Trading on the world's foreign exchange markets has leapt to record volumes, driven by renewed interest in currency as an asset class, and growth in hedge funds specialising in currency trading.
Average daily turnover rose to $1.9 trillion in April 2004, up by 57% at current exchange rates and by 36% at constant exchange rates, more than reversing the fall in global trading volumes between 1998 and 2001, according to a three-yearly survey by the Bank of International Settlements.
In addition, average daily global turnover in OTC (over the counter) derivatives such as currency options and interest rate swaps increased to $1.2 trillion in April 2004, a rise of 112% at current exchange rates and of 77% at constant exchange rates, as compared to April 2001.
Disappointing equity returns and low bond yields have been partly responsible for the resurgence in currency trading, the BIS surmised, with investors attracted by some strong trends, especially as the US dollar has weakened.

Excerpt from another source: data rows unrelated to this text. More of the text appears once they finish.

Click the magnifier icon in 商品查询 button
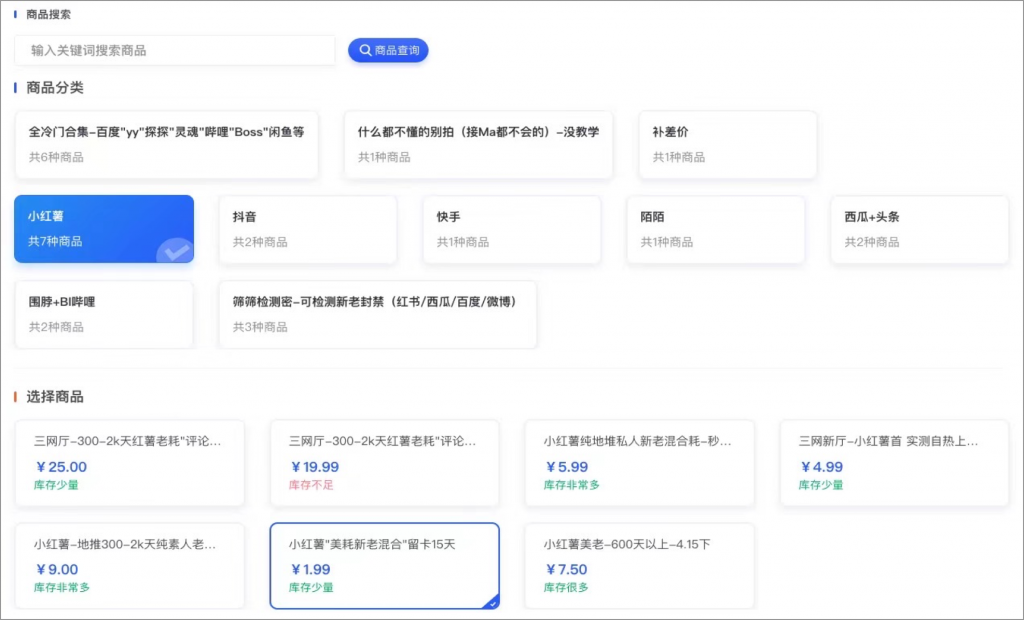 point(365,50)
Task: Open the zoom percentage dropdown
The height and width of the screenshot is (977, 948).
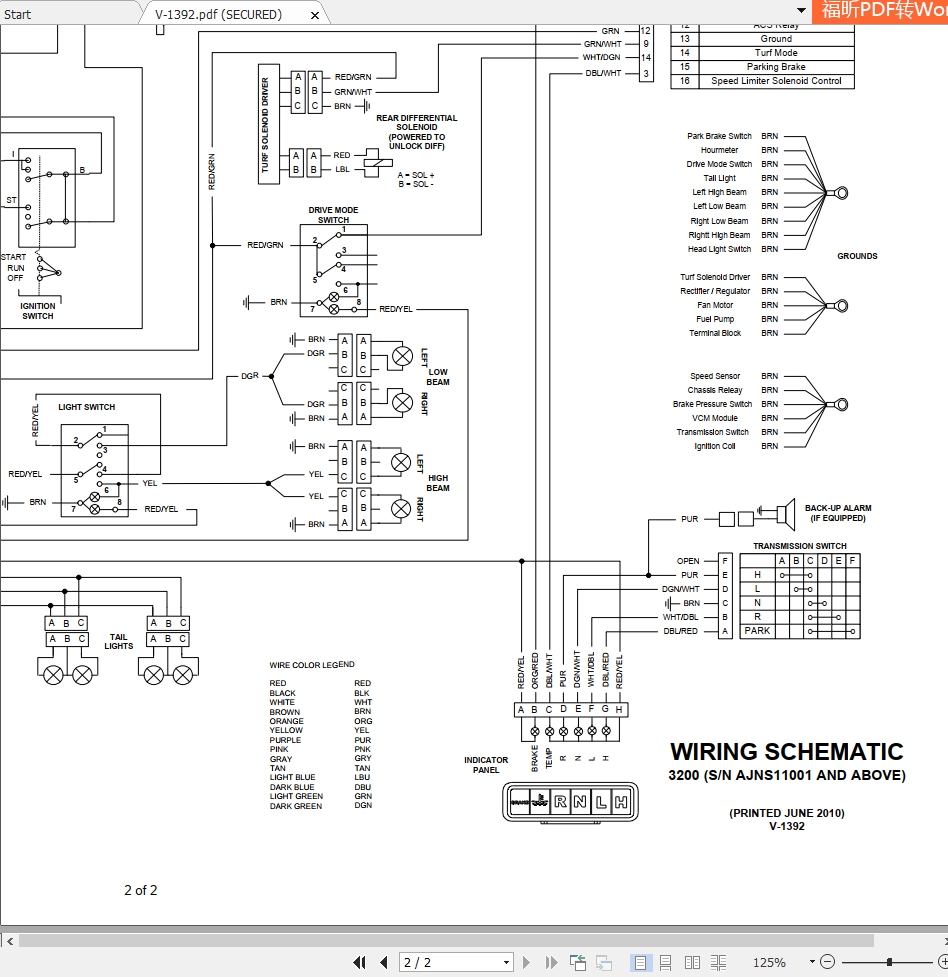Action: (x=813, y=962)
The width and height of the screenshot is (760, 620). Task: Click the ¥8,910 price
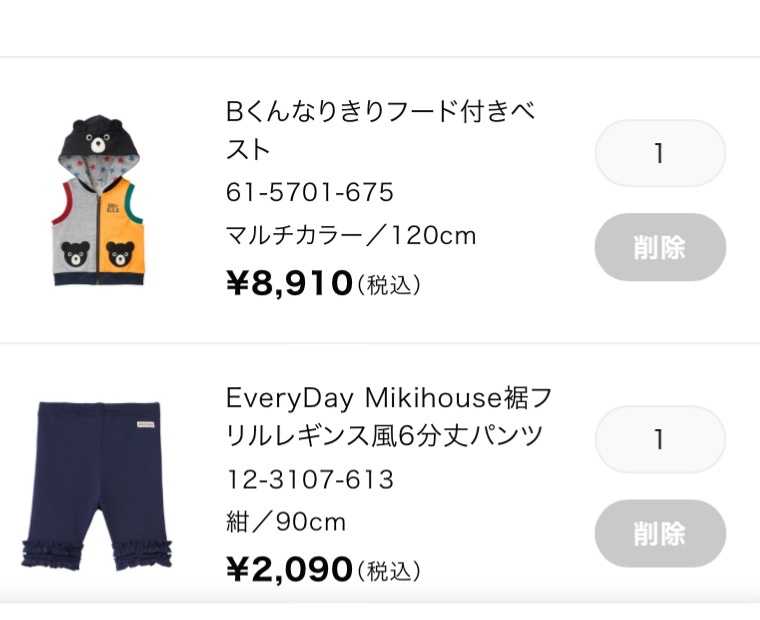tap(290, 283)
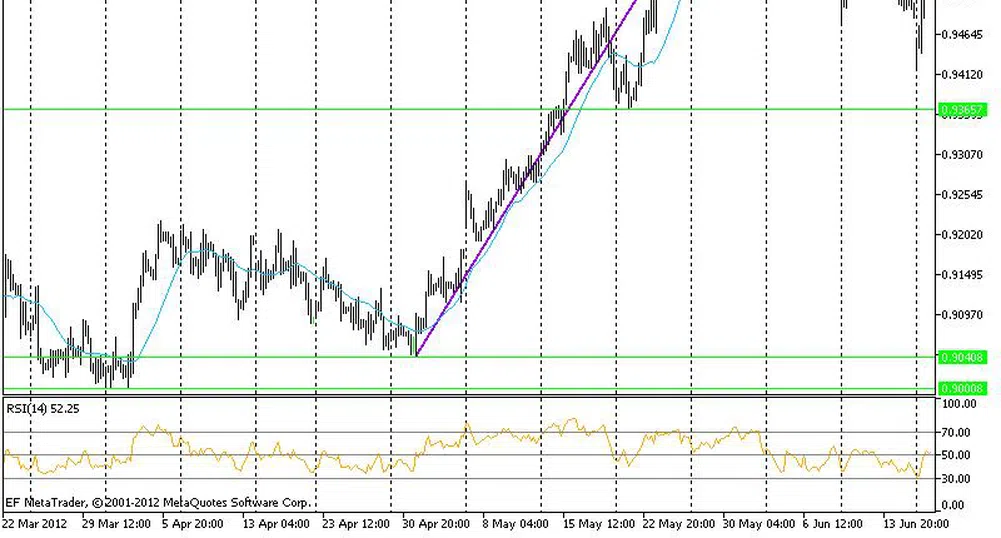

Geographically, the spread of currency trading has changed little since the last BIS report and London continued to be the most active trading centre, capturing 31% of total turnover, followed by the United States (19%), Japan (8%), Singapore (5%), Germany (5%), Hong Kong SAR (4%), Australia (3%), Switzerland (3%) and France (3%).
However, the dollar continues to dominate as the world’s foremost currency, and was involved in 89% of all currency trades.